The woman says she was arrested but was released from custody after the parents of the hospice's patients staged a protest, and later fled to Lithuania together with her family.

The authorities want to take away the premises of the hospice because it "mobilized volunteers who sewed gowns and masks for medical staff" who lacked protective equipment, according to Vyalichka.

Mikhail Matskevich, a former lawyer with the Office for the Rights of Persons with Disabilities, told the news conference that the regime had taken similar repressive measures against Siarhei Drazdowski, the head of the organization, and Aleh Hrableuski, its lawyer.

"They got involved in the protection and defense of protesting people with disabilities, and provided unpaid legal aid," he said. "Providing such assistance was treated as organizing unauthorized mass events."

Hrableuski is being held in a pre-trial detention center in Minsk, and Drazdowski, a person with disabilities, is under home arrest. Belarus' law-enforcement has opened criminal proceedings against both men, according to Matskevich.

"These examples show that Belarus' authorities keep pushing the country into totalitarian rule," he said.

Social Democratic MP Dovile Sakaliene, the organizer of the conference, said that Lithuanian parliamentarians from across the political spectrum "are united for the protection of human rights and against the illegal persecution and torture of people".

Conservative MP Zygimantas Pavilionis, the head of the Seimas Committee on Foreign Affairs, said that Lithuania would seek that EU diplomats be given access to the trials of opposition activists.

He also said that efforts would continue to be made to help Belarus hold free elections by the end of this year.
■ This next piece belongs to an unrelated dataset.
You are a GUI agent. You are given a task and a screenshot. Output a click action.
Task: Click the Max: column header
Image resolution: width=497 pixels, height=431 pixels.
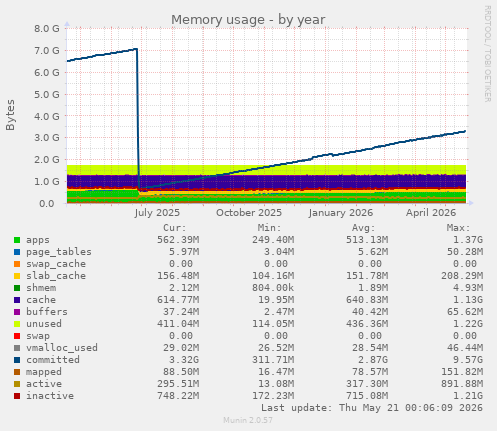[x=458, y=228]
Franak Viacorka, advisor to Belarusian opposition leader Sviatlana Tsikhanouskaya, said that Alexander Lukashenko's regime "is destroying everything that doesn't fall into his vertical power structure".
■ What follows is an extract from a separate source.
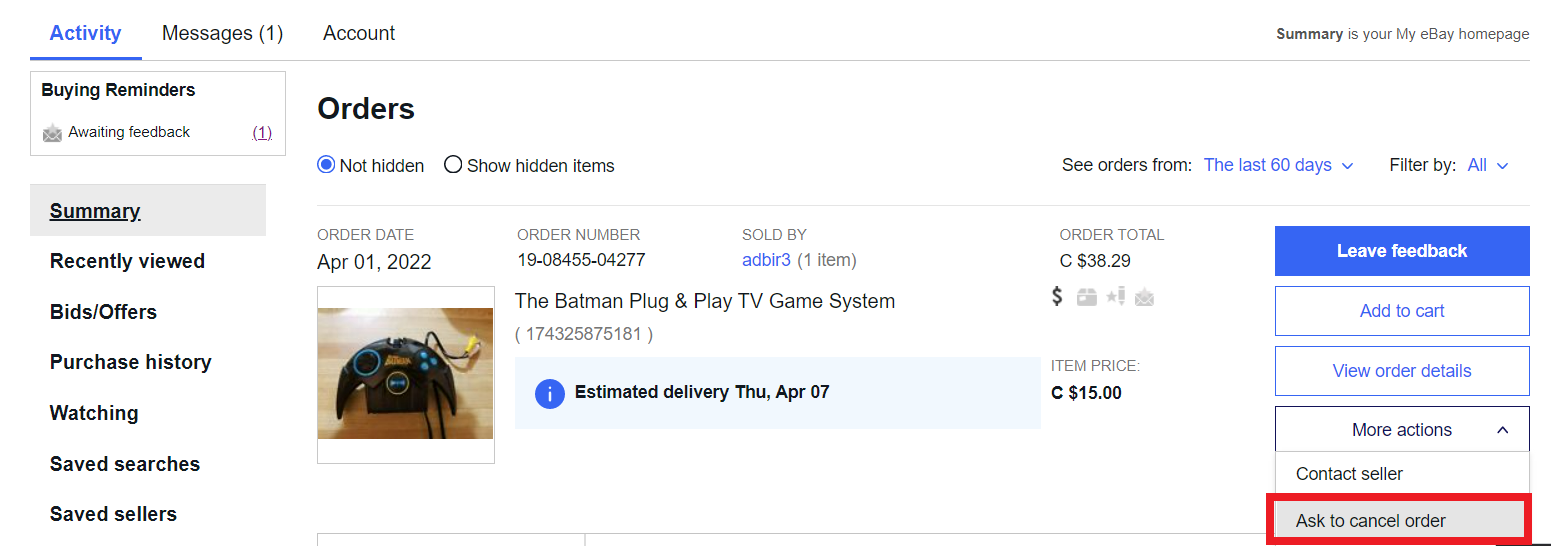Viewport: 1551px width, 546px height.
Task: Click the Batman game controller thumbnail
Action: (405, 374)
"The hospice has fallen victim to his bloody policies. (...) He has rallied power structures around him. Anyone who doesn't fit into these structures is a potential enemy," he said.

One of them is Maria Kalesnikava, a close ally of Tsikhanouskaya and a member of Belarus' Coordination Council.
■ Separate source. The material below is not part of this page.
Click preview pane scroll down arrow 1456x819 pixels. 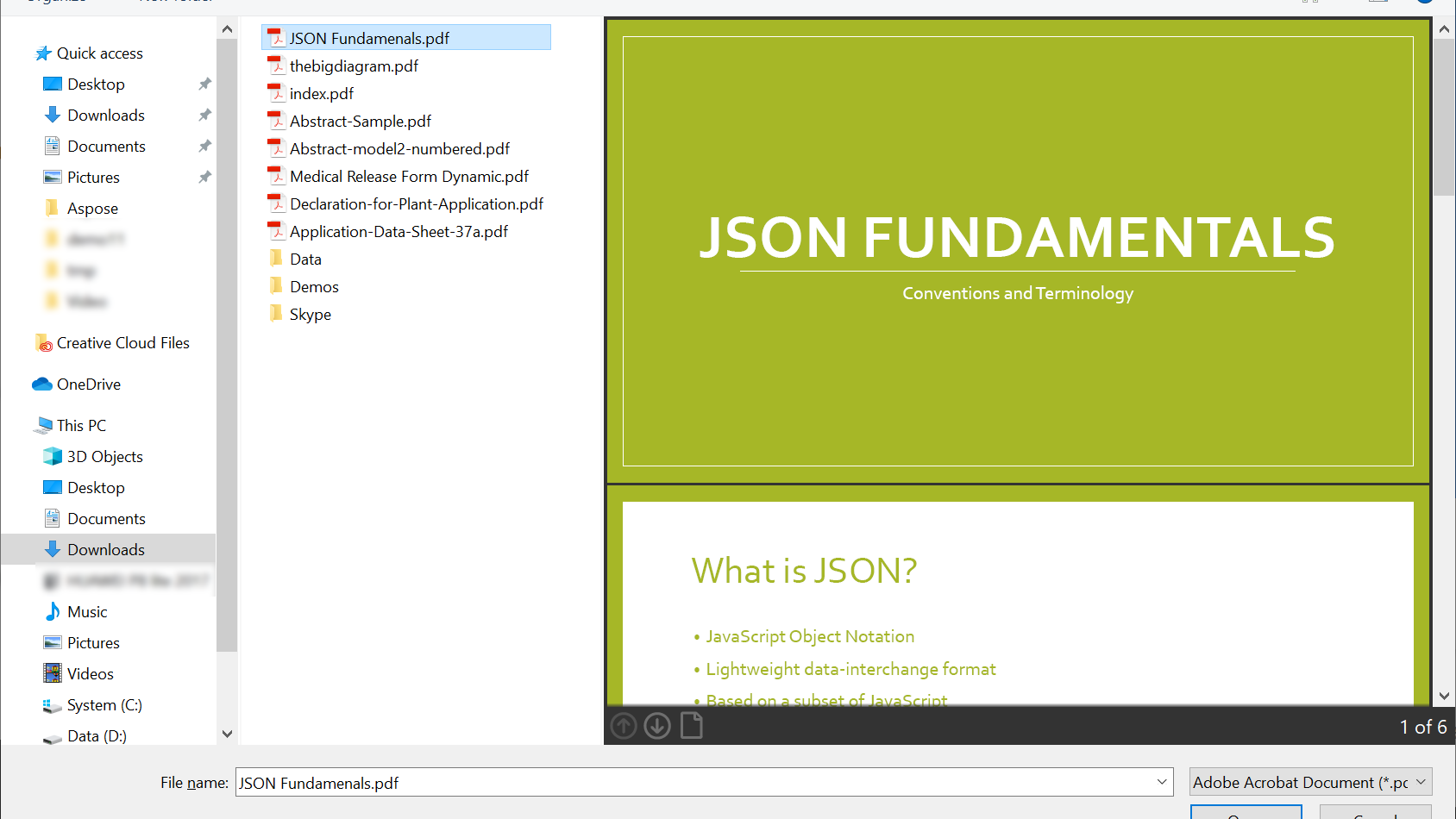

Tatyana Khomich, Kalesnikava's sister, said via a video link that the regime has not only arrested her and intends to put her to trial, but is also trying to limit her right to defense: the woman's lawyers are either arrested or deprived of their license.

Belarus has been gripped by unprecedented protests since Lukashenko claimed victory in last August's presidential election which the opposition and Western countries say was rigged.

Belarus' authorities have arrested a number of opposition leaders and forced some of them to leave the country.

Protesters demand the resignation of the authoritarian leader, the release of political prisoners and new elections.